There are several controversies that occurred before, during and after the incident. The school was found to have disregarded the safety guidelines for co-curricular activities set by Penang Education Department, which required school management to inform security authorities of the activities to ensure that students' safety could be ensured prior to extracurricular outdoor activities. The revelation also found out that the group did not seek approval or get clearance to conduct training session in this area. On 4 November 2010, Penang Forward Sports Club revealed to a parent of a deceased victim that the dragon boat training was unscheduled and conducted due to student requests to a new teacher already interested in joining the training session. Lok Yim Pheng, the secretary-general of the National Union of the Teaching Profession (NUTP), criticized the organizers, coordinators and teachers for developing a reputation of a lack of safety sense, citing another tragedy involving three women who drowned on a 1Malaysia school camping trip due to collapse of suspension bridge in Perak.

Most of the paddlers did not wear life jackets during most of the regular training as they knew how to swim, but three of the paddlers did wear them. Geh Thuan Tek, the secretary of Life Saving Society Malaysia Penang, who was also involved in the search and rescue mission, stated that life jackets would not guarantee that the wearer survive a drowning, especially if worn improperly. One of the victims is believed to have died after their unfastened life vest trapped them underneath the boat. Only one of the victims who wore a life vest survived. Not all of the students who attended the training were able to swim, as attested to by multiple family members.

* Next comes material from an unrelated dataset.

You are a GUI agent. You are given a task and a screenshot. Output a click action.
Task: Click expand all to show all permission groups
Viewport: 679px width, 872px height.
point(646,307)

Some officials, especially Shamsir Mohamed, officer of Marine Department (northern region) and Lai Chew Hock, chairman of Penang Dragon Boat Association, voiced concerns about the suitability of the area for water sports. Shamsir cited busy traffic, unpredictable weather, and strong currents for his concerns. Chew Hock claimed the area was unsuitable for any water sports activities due to debris from fishing boats and strong currents. Despite these concerns, the same area was used previously for Penang Pesta Open Dragon Boat Race in December 2009, which garnered criticism from residents of Penang. Concerns were raised when two boats collided during the race. As a result, organizers changed the location for the 2010 edition event to Teluk Bahang Dam. The decision was made following the Chung Ling dragon boat tragedy. The parent of a deceased victim questioned the rationale of conducting the training session during the north-east monsoon season and added that any water sports activity should only be conducted after monsoon season. Lim Choo Hooi, chairman of Penang Forward Sports Club, responded by saying that neither the wave tides nor the monsoon season posed a problem for training sessions. Coaches would need to check sea and weather conditions prior to conducting training sessions. He also said that the tragedy site was protected from tsunamis and strong waves and had been used for training for three years, making it one of the safest stretches of public shoreline.